Захария отступил на шаг, и извлек из-за стоявшей в углу корзины с пряностями предусмотрительно заготовленный для таких исключительных случаев мешочек и без лишних церемоний сунул командиру. Тот небрежно принял мзду, которая тотчас исчезла под начищенными пластинами его лорики.
        – Я проверю твои слова, лавочник, и, если солгал, берегись! Да! Надеюсь, ты заплатил иудейский налог?
        – Как господин может сомневаться?! – с показным возмущением воскликнул старик. – На то есть записи...
Но солдат, видимо, потеряв интерес, остановил его жестом и подал знак своим воинам. Отряд, демонстрируя отменную выучку, мгновенно вытек из лавки.
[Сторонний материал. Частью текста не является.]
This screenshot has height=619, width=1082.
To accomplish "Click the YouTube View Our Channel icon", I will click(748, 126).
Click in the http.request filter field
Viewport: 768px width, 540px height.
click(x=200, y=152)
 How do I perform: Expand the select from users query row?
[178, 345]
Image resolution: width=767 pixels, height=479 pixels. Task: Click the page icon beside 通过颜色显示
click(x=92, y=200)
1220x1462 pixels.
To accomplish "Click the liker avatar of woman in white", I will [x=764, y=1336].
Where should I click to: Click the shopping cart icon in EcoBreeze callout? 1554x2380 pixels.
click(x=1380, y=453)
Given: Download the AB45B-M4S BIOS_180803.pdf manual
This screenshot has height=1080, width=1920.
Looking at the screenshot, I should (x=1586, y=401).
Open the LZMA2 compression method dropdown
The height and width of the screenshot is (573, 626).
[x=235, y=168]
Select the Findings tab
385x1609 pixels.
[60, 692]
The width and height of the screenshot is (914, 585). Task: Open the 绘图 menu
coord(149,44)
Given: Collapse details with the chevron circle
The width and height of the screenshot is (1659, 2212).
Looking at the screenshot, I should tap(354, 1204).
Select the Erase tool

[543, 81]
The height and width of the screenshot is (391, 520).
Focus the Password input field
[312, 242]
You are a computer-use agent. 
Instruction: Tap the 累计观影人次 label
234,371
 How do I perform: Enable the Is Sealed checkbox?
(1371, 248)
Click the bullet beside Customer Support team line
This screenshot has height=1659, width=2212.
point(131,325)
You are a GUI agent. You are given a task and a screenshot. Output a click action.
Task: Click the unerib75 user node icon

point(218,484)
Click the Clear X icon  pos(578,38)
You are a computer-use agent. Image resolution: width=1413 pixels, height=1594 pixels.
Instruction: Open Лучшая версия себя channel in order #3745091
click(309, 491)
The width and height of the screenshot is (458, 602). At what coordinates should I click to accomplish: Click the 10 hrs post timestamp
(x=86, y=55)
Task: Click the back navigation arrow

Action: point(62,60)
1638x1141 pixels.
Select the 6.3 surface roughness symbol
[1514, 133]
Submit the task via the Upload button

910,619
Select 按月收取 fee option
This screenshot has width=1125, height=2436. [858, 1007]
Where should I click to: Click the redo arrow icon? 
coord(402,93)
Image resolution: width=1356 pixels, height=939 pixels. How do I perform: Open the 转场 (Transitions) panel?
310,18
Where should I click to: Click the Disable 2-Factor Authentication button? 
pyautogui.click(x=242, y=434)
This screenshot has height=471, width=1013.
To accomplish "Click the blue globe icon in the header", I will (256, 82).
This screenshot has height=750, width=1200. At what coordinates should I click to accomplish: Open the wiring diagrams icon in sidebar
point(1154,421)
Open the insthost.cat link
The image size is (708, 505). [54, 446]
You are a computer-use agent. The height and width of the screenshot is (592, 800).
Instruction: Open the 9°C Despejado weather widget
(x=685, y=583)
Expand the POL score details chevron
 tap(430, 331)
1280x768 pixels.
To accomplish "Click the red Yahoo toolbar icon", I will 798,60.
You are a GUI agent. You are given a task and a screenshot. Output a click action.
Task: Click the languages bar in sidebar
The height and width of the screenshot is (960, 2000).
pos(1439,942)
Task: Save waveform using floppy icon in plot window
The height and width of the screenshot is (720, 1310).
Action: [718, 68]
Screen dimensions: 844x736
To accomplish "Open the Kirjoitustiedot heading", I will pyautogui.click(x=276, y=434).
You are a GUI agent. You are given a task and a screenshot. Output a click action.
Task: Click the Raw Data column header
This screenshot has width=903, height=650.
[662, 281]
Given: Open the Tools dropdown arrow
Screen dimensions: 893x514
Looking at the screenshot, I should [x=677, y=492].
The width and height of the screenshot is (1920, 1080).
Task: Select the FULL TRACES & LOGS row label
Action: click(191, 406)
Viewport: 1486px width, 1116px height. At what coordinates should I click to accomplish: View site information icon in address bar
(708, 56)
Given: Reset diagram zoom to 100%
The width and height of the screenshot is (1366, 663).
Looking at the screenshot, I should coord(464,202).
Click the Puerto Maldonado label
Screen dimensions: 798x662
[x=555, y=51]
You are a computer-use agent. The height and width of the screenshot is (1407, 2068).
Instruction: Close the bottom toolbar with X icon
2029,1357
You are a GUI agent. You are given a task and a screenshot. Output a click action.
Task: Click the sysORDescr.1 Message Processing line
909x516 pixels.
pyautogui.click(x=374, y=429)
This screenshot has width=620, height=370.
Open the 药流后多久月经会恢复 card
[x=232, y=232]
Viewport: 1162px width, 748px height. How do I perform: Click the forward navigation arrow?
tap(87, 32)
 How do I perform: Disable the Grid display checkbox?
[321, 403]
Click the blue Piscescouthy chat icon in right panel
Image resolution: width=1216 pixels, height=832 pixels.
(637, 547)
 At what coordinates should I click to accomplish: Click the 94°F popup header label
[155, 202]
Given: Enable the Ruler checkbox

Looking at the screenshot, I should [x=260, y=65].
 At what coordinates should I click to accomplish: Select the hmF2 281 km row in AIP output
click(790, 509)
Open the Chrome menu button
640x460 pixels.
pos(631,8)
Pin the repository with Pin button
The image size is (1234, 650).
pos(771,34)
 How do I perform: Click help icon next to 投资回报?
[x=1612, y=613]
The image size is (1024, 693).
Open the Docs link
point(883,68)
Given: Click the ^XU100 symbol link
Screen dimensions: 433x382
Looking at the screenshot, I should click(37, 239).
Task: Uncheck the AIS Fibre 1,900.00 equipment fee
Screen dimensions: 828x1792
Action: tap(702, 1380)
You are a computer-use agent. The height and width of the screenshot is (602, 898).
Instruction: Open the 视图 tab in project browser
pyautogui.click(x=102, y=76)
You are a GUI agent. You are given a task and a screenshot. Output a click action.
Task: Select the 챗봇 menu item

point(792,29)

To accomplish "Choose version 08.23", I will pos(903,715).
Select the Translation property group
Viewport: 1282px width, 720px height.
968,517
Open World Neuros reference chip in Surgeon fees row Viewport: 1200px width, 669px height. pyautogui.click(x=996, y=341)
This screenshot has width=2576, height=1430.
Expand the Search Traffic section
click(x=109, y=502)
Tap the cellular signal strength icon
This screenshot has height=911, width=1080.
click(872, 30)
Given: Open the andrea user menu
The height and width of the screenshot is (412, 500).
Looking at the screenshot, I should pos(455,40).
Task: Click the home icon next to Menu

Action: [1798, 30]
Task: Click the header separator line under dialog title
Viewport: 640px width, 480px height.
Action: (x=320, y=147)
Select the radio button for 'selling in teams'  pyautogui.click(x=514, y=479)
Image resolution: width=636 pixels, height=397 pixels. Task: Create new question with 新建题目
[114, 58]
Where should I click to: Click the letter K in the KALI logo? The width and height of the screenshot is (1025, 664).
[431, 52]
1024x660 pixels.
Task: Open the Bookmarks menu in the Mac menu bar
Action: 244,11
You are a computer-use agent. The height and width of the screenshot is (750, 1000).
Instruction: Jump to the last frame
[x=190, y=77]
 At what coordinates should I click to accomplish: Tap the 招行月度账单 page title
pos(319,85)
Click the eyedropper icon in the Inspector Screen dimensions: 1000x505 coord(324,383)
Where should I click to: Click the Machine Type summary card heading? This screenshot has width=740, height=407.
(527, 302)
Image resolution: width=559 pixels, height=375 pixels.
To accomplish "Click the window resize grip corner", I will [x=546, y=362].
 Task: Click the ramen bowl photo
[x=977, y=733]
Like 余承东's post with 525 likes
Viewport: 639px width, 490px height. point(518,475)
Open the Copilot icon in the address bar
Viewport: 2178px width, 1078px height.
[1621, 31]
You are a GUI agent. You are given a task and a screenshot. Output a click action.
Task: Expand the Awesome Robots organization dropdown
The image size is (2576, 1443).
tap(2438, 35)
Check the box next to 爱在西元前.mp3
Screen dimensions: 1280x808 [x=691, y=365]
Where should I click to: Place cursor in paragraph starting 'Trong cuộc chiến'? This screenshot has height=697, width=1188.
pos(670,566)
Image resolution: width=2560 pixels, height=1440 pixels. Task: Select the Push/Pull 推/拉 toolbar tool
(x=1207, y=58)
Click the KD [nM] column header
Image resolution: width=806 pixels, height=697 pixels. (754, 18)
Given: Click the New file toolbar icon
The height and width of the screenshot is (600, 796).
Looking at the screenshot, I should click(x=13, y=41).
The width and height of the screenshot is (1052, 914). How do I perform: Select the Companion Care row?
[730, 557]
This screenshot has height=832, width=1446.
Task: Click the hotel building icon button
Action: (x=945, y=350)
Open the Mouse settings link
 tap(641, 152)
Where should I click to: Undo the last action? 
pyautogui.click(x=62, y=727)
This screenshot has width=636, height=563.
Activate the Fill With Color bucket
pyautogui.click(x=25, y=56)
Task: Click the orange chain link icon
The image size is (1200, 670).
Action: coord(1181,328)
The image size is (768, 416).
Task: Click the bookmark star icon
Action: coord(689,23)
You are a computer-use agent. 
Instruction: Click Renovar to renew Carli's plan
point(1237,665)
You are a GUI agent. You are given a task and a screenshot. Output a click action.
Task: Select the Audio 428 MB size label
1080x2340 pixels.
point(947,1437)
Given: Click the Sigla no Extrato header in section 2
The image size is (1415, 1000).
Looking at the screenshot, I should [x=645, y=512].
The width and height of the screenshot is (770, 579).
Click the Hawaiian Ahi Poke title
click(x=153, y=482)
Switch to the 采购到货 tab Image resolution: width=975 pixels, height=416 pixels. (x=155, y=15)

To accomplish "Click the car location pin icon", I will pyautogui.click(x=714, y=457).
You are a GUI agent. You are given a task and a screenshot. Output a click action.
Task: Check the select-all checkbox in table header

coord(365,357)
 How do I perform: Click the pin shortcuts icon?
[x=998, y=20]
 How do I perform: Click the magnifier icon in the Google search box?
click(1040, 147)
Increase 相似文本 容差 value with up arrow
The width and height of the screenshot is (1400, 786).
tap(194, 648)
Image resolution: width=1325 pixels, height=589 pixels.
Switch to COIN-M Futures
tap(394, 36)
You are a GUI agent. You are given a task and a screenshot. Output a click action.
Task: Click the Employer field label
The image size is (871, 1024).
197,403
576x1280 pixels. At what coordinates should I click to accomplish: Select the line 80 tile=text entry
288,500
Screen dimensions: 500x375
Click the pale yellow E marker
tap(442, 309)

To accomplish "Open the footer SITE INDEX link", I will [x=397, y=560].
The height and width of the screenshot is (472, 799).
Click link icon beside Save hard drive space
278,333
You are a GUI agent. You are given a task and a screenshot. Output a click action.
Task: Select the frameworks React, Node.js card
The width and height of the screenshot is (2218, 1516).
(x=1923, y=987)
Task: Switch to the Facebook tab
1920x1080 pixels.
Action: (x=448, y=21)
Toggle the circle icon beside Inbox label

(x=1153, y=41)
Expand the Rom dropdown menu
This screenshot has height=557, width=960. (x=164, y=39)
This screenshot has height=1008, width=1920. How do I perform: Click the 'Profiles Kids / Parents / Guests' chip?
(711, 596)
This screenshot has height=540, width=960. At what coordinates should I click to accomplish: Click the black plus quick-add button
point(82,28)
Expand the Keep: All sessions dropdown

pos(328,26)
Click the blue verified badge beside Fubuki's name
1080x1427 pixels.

Захария вышел на порог и задумчиво посмотрел им вслед. Он уже не казался таким жалким, как минуту назад. Спина распрямилась, голова гордо поднялась. Он вернулся в лавку, написал что-то стилусом на восковой дощечке. Жестом подозвал мальчишку-раба и что-то шепнул ему на ухо. Мальчик понимающе кивнул и поспешно выбежал.

Часом позже во дворце на Палатинском холме тайный советник, начальник секретной службы, он же доверенное лицо императора Домициана, держал доклад своему господину:
        – Не соизволь гневаться, государь, – потея от страха, мямлил он, – но сегодня не могу порадовать тебя хорошими новостями. Мы идем по следу заговорщиков и вот-вот настигнем их. Но они хитры, изворотливы и, думаю, располагают, немалыми средствами.
        – Луций, мне не нужны твои объяснения, мне нужны их головы. Слышишь?! Немедленно! – капризно воскликнул император. – Мне приснилось, что меня зарежут, как барана. Я даже рассмотрел меч, торчащий в моем горле. Навершие его украшал огромный синий сапфир… Обожаю сапфиры.
        – Тебе надобно отдохнуть, государь.
        – Я только и делаю в последнее время, что отдыхаю.
        Домициан был высокого роста с близорукими глазами. В молодости он слыл красивым юношей. Но сейчас, в свои сорок пять, успел растерять былую стать. На голове появилась плешь. Тощие ноги и выпяченный живот выглядели смешно, когда он с пафосом примерял на себя свою будущую смерть, украшая ее драгоценными камнями и амулетами, подобно моднице, примеряющей новое платье.
        – Я только и делаю в последнее время, что отдыхаю, Луций, – повторил он, подойдя к столику, на котором лежали пергаменты. – Я хочу, чтобы ты проследил за Домицией. Она предала меня один раз с этим актеришкой, Парисом. Тогда я ее простил. – Он беззвучно пожевал губами, а вслух произнес: – Мне кажется, она участвует в заговоре против меня.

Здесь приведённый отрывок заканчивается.